The British Empire may not have had the cleanest record when one considers its history of racial oppression and mistreatment of its colonial subjects, but films like Gurinder Chadha's Bend it Like Beckham suggest that there might just be a bright, new, heterogeneous future in store for the original Isle of WASP that comes with its own set of cultural obstacles. Luckily these problems make for some great cinema as Beckham is as enlightening to the English/Indian culture clash as it is funny. Already enjoying massive popularity in its native England, Beckham tells the story of Jesminder (Parminder K. Nagra), a first generation Brit torn between her soccer coach, Joe (Jonathan Rhys-Myers) who recognizes her potential to play professional soccer, and her traditional Indian parents (Anupam Kher, Shaheen Khan) who envision a tamer, domestic future for their daughter.
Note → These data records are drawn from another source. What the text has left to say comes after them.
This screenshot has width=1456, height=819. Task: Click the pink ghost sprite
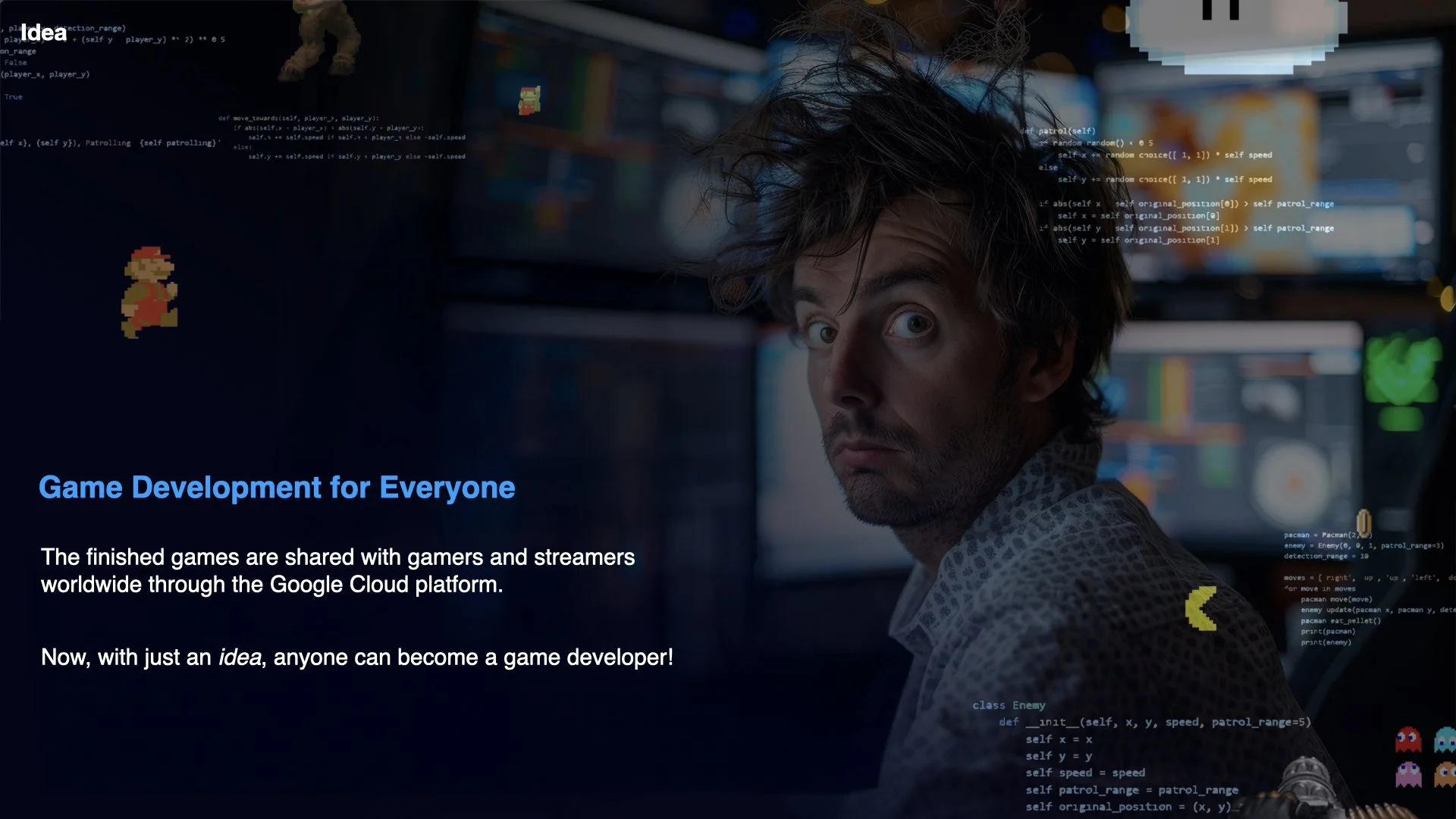pos(1408,774)
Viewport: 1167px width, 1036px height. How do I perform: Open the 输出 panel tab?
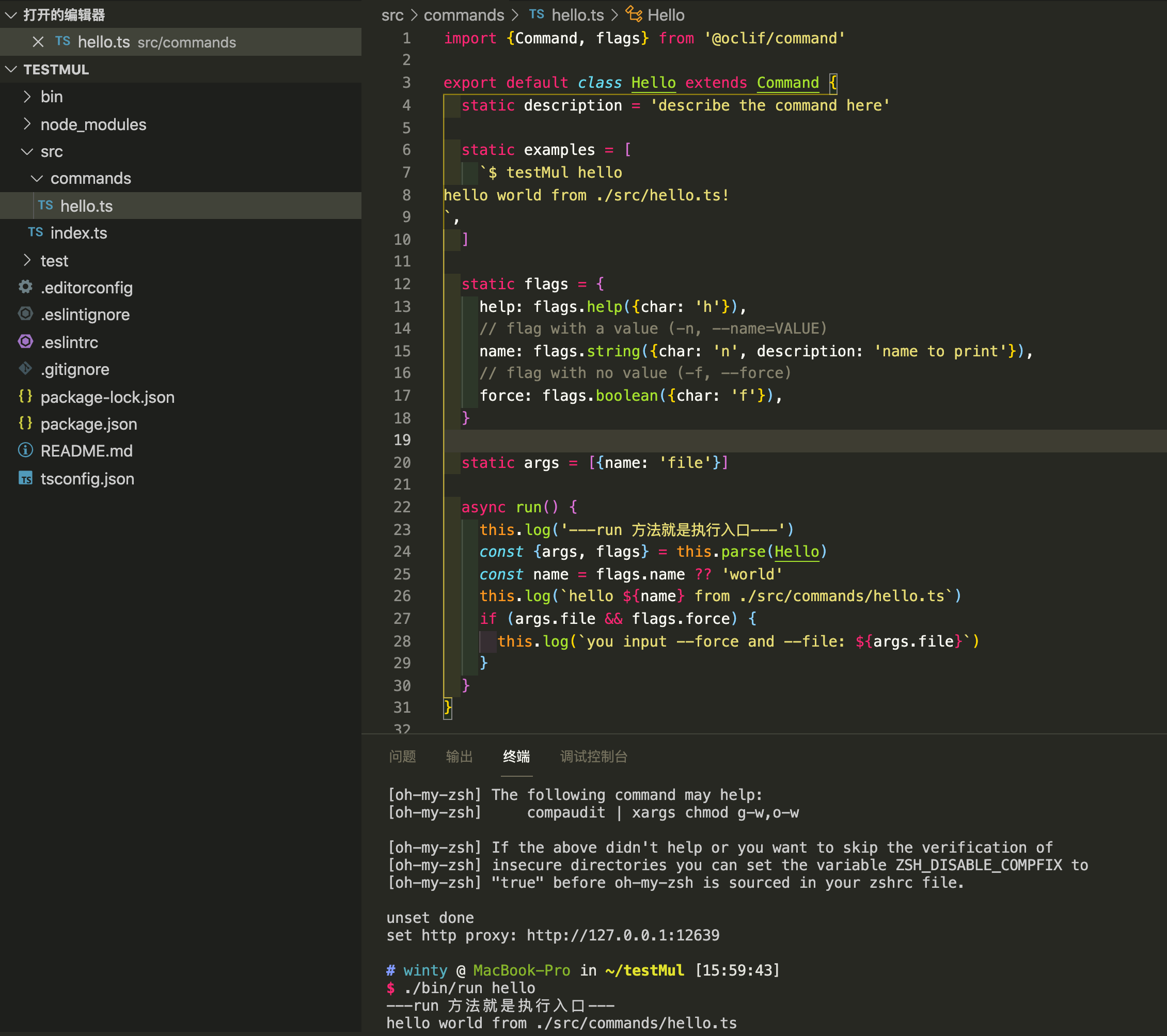[459, 756]
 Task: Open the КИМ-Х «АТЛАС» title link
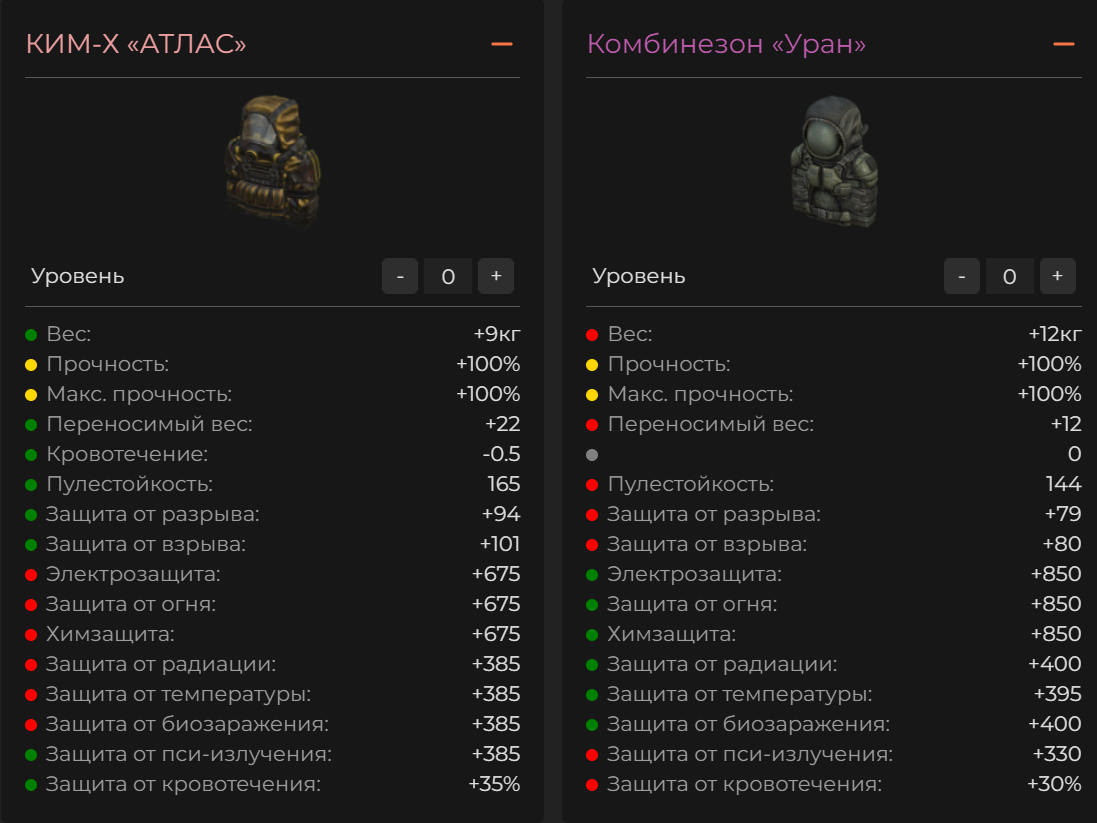pyautogui.click(x=136, y=44)
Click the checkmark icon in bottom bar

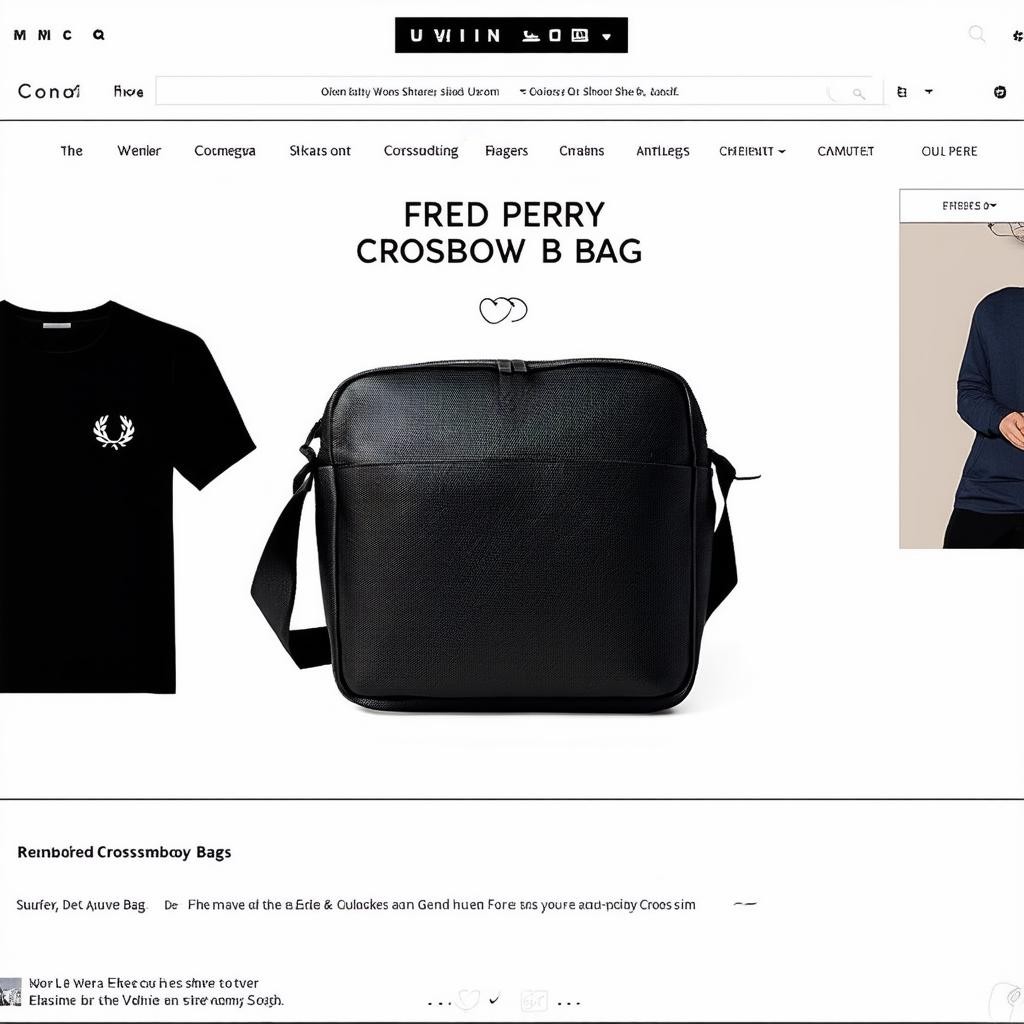click(494, 999)
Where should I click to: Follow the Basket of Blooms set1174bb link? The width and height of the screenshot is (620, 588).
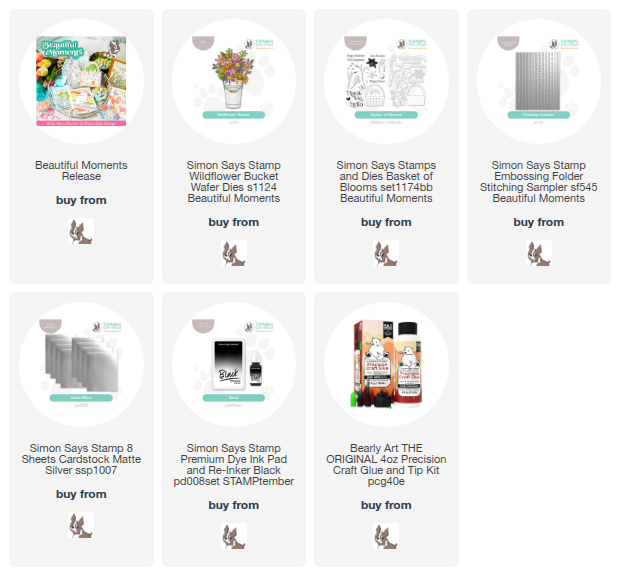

Beckham reveals both the uniting power of sport and the obstacles of a slowly integrating Britain. Chadha might be said to sell out her own people in parts of the film by portraying the British culture as the voice of reason in contrast with the strict Indian one, but perhaps this is her own rebellion. She realizes that some sort of compromise is necessary for harmony to exist down the road. Jess embodies this compromise as her ability to make her own decisions, rather than a petty declaration of English superiority, wins the day.